Tag Archives: truck

Star Trek


It’s been a while since a remotely controlled vehicle trundled down the halls of TLCB Towers in pursuit of a fleeing group of Elves.

However today normal service was resumed, thanks to previous bloggee keymaker, and this excellent Star 266 trial truck, driven by twin XL motors, steered by a Medium motor, and powered and controlled by a BuWizz Bluetooth battery.

All-wheel suspension and a detailed cab also feature, with the model built for a Polish truck trial competition.
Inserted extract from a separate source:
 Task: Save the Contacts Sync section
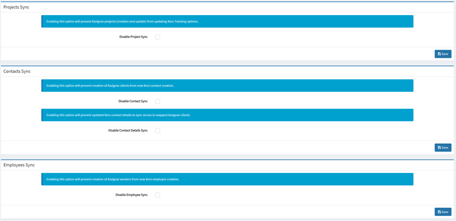click(443, 147)
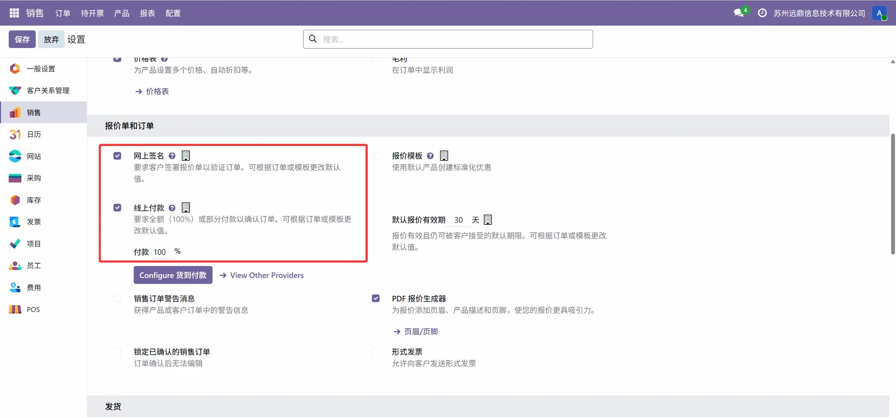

Best of all, free building instructions are available, and you can find all the details of keymaker’s Star 266 at Eurobricks, plus the complete image gallery via Bricksafe. Take a look via the links above whilst we see how the ongoing machine vs. Elves chase here in the office plays out.

Enormous Dump

Nope, not Detroit, but this; an utterly gargantuan Terex Unit Rig MT 6300AC. Designed to work alongside the world’s largest rope shovels, this 400-ton truck operates in an Australian open-cast ore mine, and is pictured here – to scale – alongside a Hilux-style pick-up, showing just how huge it really is.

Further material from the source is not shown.